While a key aim of the project was to identify strategies which aimed to raise achievement in schools, it did so within a gender relational approach, recognising diverse constructions of masculinity and feminity and questioning taken-for-granted concepts such as 'under-achievement'. The findings of such a project have made a widely acknowledged contribution to educational research, made explicit, for example, in an invitation to present the outcomes to a specially-convened three-day conference at the University of Alaska in May 2005, and at the European Conference on Educational Research in Crete in 2004. The research has also contributed to Geography in two key areas. Firstly, it has been apparent that many of the issues associated with 'under-achievement' are related to tensions between the culture of the school and images of masculinity held in the local community and wider society, with boys' construction of masculinity as competitive, macho and 'laddish' resulting in their gradual alienation from school as they seek to position themselves as 'hard' and 'cool'. This was particularly the case among white working-class boys in schools, for example, in inner city Manchester and in inner London boroughs.

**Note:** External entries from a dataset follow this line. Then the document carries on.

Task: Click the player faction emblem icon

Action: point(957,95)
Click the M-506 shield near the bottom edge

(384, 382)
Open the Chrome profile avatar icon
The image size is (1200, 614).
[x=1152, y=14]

The second key contribution has been methodological, with a commitment to process as well as outcome: how the conclusions emerged was as important as the actual findings themselves. Closely allied to this was an emphasis on relationships - between representatives from groups of schools who worked together, between each group and its link researcher, between representatives across groups, between members of the research team and between researchers and the subjects of their research. The importance of time to establish trust and productive working relationships was crucial to the success of the project. Finally was the emphasis on the pupils themselves, which involved not just listening to them but engaging with them, being interested in them and helping to ensure that their perspectives were valued and taken into consideration in the schools' own evaluations of project initiatives.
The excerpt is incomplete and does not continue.